Rows showing where the targets appear:
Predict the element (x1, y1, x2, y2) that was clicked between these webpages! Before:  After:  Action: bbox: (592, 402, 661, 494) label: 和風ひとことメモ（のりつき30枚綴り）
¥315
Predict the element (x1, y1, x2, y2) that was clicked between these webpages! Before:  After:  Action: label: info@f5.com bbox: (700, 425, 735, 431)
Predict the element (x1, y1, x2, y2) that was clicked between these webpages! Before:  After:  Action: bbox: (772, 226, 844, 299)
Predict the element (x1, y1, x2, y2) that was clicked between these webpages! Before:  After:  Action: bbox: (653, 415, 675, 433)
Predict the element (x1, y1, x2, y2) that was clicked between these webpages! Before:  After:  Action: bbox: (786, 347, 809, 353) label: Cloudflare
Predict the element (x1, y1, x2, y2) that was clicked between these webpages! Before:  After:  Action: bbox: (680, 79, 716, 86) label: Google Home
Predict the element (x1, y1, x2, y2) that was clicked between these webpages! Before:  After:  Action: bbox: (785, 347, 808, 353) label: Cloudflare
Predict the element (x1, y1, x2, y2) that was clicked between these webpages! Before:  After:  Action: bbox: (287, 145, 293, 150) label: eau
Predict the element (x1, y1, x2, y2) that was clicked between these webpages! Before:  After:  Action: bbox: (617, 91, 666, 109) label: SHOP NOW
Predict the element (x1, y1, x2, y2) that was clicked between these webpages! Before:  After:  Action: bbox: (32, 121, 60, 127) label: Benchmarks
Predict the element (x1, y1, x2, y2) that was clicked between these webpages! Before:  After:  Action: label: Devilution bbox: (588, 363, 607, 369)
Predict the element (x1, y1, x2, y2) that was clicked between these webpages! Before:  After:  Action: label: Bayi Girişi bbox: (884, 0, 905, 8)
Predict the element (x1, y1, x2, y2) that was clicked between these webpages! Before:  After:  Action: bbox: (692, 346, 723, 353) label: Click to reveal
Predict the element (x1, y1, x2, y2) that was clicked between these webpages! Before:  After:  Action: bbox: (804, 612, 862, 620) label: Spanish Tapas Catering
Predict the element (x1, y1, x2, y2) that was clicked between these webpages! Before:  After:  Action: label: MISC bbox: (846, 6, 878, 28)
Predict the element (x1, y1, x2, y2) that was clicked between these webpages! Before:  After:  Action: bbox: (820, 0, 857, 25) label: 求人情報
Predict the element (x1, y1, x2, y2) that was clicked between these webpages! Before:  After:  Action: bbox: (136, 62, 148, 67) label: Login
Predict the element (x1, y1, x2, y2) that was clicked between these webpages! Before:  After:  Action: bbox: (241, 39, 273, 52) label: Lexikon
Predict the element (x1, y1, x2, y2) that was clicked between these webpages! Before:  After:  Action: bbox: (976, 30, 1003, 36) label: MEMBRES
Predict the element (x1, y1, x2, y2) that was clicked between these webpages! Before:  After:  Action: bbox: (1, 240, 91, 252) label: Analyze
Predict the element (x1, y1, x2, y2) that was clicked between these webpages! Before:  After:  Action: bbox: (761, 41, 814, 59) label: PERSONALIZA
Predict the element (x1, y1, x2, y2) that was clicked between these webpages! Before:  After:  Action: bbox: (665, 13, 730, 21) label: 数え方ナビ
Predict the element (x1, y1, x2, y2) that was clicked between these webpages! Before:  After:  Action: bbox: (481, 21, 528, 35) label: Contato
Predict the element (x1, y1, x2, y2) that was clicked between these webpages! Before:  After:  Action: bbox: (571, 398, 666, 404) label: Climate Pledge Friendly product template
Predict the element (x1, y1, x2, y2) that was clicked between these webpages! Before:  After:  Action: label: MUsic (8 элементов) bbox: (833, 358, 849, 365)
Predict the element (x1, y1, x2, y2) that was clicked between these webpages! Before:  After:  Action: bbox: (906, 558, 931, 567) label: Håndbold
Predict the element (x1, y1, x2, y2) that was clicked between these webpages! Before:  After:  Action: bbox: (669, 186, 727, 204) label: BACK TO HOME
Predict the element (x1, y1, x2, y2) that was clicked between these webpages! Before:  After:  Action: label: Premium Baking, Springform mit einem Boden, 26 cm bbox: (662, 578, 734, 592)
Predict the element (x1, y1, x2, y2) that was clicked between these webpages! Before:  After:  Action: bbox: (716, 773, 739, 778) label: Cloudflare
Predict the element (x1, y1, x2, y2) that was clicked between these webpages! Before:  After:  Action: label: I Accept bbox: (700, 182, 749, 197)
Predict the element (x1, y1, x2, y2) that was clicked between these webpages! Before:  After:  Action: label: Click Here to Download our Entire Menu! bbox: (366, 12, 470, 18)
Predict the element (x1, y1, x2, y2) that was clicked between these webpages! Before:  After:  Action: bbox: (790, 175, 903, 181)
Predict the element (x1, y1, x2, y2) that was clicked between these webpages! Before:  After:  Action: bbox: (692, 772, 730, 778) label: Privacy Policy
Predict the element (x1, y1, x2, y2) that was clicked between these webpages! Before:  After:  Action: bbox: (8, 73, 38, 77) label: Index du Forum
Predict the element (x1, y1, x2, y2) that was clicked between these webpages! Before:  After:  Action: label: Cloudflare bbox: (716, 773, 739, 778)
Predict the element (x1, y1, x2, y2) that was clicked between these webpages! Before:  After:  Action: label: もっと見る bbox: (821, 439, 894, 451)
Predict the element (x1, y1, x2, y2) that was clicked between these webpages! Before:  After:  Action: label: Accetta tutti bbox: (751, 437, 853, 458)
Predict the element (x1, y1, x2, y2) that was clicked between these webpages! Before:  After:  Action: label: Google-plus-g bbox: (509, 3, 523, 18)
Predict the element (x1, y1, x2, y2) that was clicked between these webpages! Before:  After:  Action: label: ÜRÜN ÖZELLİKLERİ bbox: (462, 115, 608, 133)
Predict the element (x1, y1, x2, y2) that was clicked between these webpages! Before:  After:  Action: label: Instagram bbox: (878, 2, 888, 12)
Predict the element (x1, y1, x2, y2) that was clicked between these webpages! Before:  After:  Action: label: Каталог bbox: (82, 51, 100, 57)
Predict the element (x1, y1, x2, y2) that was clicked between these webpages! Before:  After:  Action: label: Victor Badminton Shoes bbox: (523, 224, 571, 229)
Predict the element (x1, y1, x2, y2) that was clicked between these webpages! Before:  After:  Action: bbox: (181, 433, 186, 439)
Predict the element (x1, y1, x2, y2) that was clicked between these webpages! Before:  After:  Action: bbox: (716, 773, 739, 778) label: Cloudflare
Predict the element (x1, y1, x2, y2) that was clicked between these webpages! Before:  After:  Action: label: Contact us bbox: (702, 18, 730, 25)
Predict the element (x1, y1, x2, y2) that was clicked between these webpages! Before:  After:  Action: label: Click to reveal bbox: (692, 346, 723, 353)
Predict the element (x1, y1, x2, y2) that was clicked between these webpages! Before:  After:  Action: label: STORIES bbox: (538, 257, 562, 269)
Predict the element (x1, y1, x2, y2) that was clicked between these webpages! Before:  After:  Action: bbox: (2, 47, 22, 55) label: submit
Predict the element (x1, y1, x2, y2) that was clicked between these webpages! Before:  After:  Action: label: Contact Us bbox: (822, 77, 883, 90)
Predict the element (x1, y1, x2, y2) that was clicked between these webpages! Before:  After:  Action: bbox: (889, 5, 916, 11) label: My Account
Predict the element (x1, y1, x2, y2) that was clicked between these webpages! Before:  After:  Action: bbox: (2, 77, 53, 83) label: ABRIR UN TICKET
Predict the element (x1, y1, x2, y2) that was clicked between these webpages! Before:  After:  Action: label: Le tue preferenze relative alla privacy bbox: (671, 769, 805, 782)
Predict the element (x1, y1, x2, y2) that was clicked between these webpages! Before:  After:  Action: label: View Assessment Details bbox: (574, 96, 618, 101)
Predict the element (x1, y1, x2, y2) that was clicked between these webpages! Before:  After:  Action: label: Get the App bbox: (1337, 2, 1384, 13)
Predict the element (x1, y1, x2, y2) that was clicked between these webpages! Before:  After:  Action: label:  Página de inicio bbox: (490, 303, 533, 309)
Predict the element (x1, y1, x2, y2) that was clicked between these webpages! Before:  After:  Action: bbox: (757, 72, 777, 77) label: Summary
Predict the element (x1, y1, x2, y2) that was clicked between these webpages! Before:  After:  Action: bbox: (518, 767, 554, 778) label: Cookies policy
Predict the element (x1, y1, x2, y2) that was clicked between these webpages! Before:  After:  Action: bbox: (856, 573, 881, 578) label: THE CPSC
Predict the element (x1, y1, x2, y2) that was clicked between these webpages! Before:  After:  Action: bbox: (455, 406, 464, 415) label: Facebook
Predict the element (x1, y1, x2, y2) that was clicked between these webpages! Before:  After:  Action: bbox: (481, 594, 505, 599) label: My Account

__Task goal__
Report every line in the items above that contains the string "Account", and note that case counts.

__Exercise answer__
Predict the element (x1, y1, x2, y2) that was clicked between these webpages! Before:  After:  Action: bbox: (889, 5, 916, 11) label: My Account
Predict the element (x1, y1, x2, y2) that was clicked between these webpages! Before:  After:  Action: bbox: (481, 594, 505, 599) label: My Account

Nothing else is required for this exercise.